Like a glass ornament falling from the Christmas tree to the hard plank floor below, our cultural Christmas traditions have shattered into a thousand pieces. We will never put them back together again. But as we sort through the colored shards scattered below the tree and under the furniture, we recognize parts of the design.
Of course, our Christmases have long been split between sacred and secular celebrations, the commercial and familial, the sentimental and recently the political.
I am not much of a partisan in the Christmas wars; I don’t insist that the clerk at the post office wish me a Merry Christmas instead of happy holidays. I am not inclined to think of an army of heavenly host appearing to the shepherds keeping watch over their flocks by night made up entirely of pudgy cherubs, but that’s okay. I am completely fine with the Magi showing up at the cattle stall, though the image (both the cattle stall and the Magi at it) is not scripturally warranted. I love Luther’s lullaby even if the little Lord Jesus made a lot of crying.

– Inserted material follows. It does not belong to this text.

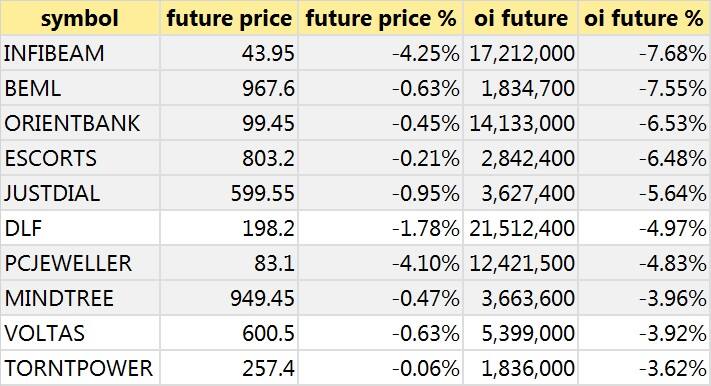
Task: Select the INFIBEAM symbol cell
Action: [80, 53]
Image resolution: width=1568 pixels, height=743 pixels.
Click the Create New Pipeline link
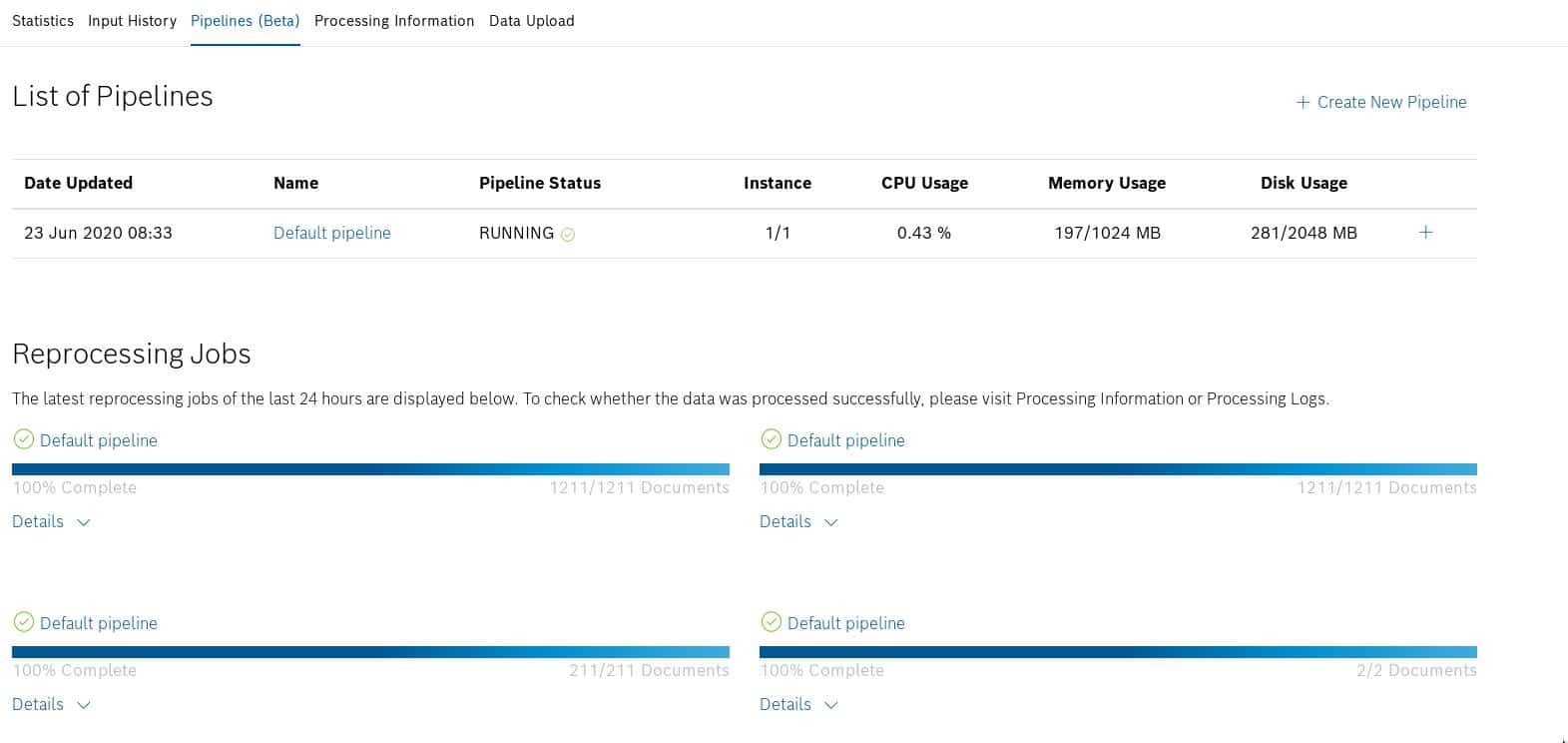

On the more secular side, I still tell our grandkids that I believe in Santa Claus though every one of them is now a non-believer and mocks my naiveté. I am not sure why Jimmy Stewart and the people of Bedford Falls sing “Auld Lang Syne” on Christmas Eve, but, yes, it’s a wonderful life.
The story of the Nativity is no more a parable about immigration policy than it is a children’s story about a little drummer boy (pa-rum-pum-pum-pum). But if thinking so gets the “Love Spoken Here” crowd to read the narratives in Matthew and Luke, so be it.
Sacred and secular, commercial and familial, sentimental and political, Christmas is now less than a week away. What shall we make of it? How shall we understand it? Yes, go first to the narratives in Matthew and in Luke. And then pause and listen to the sounds and look at the sights of the season.
The words of a second-tier Christmas song have filled my mind this past week. It’s an old Appalachian folk hymn transcribed and then modified to be sung at Christmas. “When Mary birthed Jesus t’was in a cow’s stall,” the second modified verse of “I Wonder as I Wander” sings. But it is the first and original verse that has captured my thoughts this week filled with news of hatred and death at Bondi Beach and Brown University.
I wonder as I wander out under the sky,
How Jesus the Savior did come for to die.
For poor on’ry people like you and like I…
I wonder as I wander out under the sky.
Some newer versions of the song change “on’ry” in the third line to “ord’nary.” Yes, the Savior came for to die for ordinary people, but perhaps more pointedly for ornery people. Like you and like me.
Paul describes us as having been enemies of God (Romans 5:10), alienated and hostile in mind, doing evil deeds. (Colossians 1:21). Ornery and more. The Savior came for to die for poor ornery people like you and like me. For poor ornery people like Ahmed al-Ahmed and Sofia Gurman, Muslim and Jewish heroes at Bondi Beach. And for Sajid and Naveed Akram and “a person of interest” in Rhode Island.
We will be with family this Christmas and the non-believing grandchildren will mock my insistence that Santa is real. Progressive friends will post silly memes about Mary and Joseph and immigration policy. Others will post blasphemous memes of Santa (he’s actually not real) kneeling before the manger bed.
In it all, I hope I give a thought to Jesus the Savior who came for to die for poor ornery people. Like me.